Fandom has been good at seeing all sides of all characters. The defences for Draco and Snape run into the thousands. Most make the point that the sins of the father should not be visited on the children. It's a good point. The virtues of the father should not be visited on the children either. The NG kids are a blank canvas. I am, again, truly sorry that my James and my Rose aren't what everyone wants them to be - but if I were your kids, I'd find it damn hard to live up to those expectations myself.

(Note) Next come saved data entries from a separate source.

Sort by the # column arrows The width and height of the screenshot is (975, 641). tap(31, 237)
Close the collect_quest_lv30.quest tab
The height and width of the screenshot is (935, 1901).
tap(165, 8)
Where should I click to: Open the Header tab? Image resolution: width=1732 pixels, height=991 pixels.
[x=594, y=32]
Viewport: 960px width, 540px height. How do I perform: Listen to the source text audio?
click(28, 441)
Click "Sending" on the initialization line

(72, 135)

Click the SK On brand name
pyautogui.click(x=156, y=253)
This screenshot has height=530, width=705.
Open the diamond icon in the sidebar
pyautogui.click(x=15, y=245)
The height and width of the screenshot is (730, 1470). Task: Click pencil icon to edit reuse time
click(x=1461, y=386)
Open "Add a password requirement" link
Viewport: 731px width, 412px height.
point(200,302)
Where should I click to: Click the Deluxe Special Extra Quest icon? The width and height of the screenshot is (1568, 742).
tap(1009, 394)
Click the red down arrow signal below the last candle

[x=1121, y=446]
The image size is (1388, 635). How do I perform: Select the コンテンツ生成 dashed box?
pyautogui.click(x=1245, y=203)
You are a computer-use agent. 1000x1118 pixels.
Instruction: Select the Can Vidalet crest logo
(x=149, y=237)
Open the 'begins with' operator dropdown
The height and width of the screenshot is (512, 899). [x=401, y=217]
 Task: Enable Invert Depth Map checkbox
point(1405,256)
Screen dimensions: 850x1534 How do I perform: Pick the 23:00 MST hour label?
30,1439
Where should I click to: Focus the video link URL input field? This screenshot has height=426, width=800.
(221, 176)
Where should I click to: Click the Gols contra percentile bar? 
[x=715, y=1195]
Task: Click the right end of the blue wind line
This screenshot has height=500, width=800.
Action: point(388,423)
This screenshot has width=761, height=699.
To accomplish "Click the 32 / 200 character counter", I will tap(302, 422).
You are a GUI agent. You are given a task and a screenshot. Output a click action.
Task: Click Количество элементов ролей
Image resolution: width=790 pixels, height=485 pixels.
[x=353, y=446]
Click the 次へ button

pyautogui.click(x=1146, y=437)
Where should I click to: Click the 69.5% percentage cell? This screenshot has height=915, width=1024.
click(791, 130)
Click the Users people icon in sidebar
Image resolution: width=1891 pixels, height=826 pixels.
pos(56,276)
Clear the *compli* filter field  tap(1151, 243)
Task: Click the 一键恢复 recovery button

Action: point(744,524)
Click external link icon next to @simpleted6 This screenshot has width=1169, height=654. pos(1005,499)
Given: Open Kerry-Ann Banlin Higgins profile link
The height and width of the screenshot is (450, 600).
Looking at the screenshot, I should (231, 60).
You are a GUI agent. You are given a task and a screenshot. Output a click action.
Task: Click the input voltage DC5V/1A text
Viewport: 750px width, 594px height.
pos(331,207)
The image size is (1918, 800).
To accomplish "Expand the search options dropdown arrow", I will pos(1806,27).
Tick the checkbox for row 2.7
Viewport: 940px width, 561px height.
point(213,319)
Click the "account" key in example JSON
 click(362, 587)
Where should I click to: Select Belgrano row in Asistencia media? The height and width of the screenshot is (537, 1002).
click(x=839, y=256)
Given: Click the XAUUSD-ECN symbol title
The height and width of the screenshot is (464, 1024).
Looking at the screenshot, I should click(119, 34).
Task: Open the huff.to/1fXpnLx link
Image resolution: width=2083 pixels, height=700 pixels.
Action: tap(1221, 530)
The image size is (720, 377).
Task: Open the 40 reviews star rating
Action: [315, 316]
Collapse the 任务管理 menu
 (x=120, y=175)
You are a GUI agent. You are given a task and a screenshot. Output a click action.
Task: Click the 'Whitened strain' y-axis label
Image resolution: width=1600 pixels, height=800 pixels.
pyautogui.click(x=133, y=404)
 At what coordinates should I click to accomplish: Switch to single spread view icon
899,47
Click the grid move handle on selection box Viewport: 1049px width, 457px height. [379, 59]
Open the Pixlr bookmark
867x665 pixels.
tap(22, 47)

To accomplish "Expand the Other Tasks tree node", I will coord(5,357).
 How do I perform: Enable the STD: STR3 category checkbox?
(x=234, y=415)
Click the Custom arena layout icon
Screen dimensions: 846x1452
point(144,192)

I'm not telling people 'if you don't like it, write your own' or to go read the OBHWF stuff that litters the net. I respect my readers as much as I respect anyone, but I'm also human. And I'm tired of what feels like personal attacks on an impersonal piece of writing. You find the situations disturbing? I find your reactions to it disturbing. Where is the forgiveness, the understanding, the idea of giving people a chance? Everyone deserves one. I'm not saying the capability of giving that chance is present in everyone, or indeed anyone, but it should be acknowledged that in an ideal world it would be so. And who's to say Albus isn't the one with the flawed POV?

If I could describe myself in one word, it would be 'observant'. If I had two, I'd add in 'judgemental.' Three? 'Critical.' Four? 'Unforgiving.' This, believe it or not, makes me a pretty astute observer of human nature inasmuch as I've seen it. Nice people are often boring, annoying or both. Good people are only good to a point, bad people to a point (usually the same point) and there's nothing worse than people with nothing to say saying nothing endlessly. My characters' good or bad qualities should not be as much a matter for concern as the plausibility of the same. You want to tell me that I haven't covered my ass in a plausibility suit? That's what I want to hear. That you have a personal problem with what my characters are doing? For the last time, I'm sorry, but I really, really can't help you there.
 
 
Current Mood: grumpygrumpy
Current Music: all i really want (alanis morisette)
 
 
 
The girl with the thorn in her side: Nokoru = Put on your thinking cap!search_soleil on August 14th, 2007 09:42 pm (UTC)
I really like your characterizations in RLT. I could count myself as a little "disturbed" by James' behavior, but mostly because I am an only child who is used to reading fiction where sibling relationships are warm and fuzzy. You're showing me something different. I'm a little shocked, but I honestly appreciate that you are going with something that is real to you. It gives the story an emotional depth that rings true.

What I don't like is the AS/S fandom's tendency, on the whole, to demonize James. I didn't like it when the H/D fanon went through phases demonizing Ron and Ginny, and I don't like that there seems to be a similar trend developing here. You are doing a good thing. You're choosing to represent James as a jerk, but you are slowly backing up that characterization with a solid background story and realistic character motivation and all of the pretty stuff. I just don't want people running off saying, "Personal canon!" and not bothering to come up with their own characters. I don't want meanie!James to become a fanon convention. Part of the reason I'm so interested in TNG is because it's so open. It should stay that way. :/ *gets down from soap box*

Now. When's the next chapter of RLT coming out? :DDDD?
every Starbucks should have a polar bearscoradh on August 15th, 2007 09:46 pm (UTC)
Those relationships you read about are 90% inaccurate. With every new child in a family the antagonism increases by a factor of ten. I think you're damn lucky to be an only child and I wish I still was. Not everyone is this hardline about it, but no one has the warm fuzzy relationship we'd like.

Meanie!James is already a fandom cliche. Our job is to circumvent or overpower cliches. It's good practice. I agree with your point, but mine is that I am trying to make the characterisation seem realistic (as you said).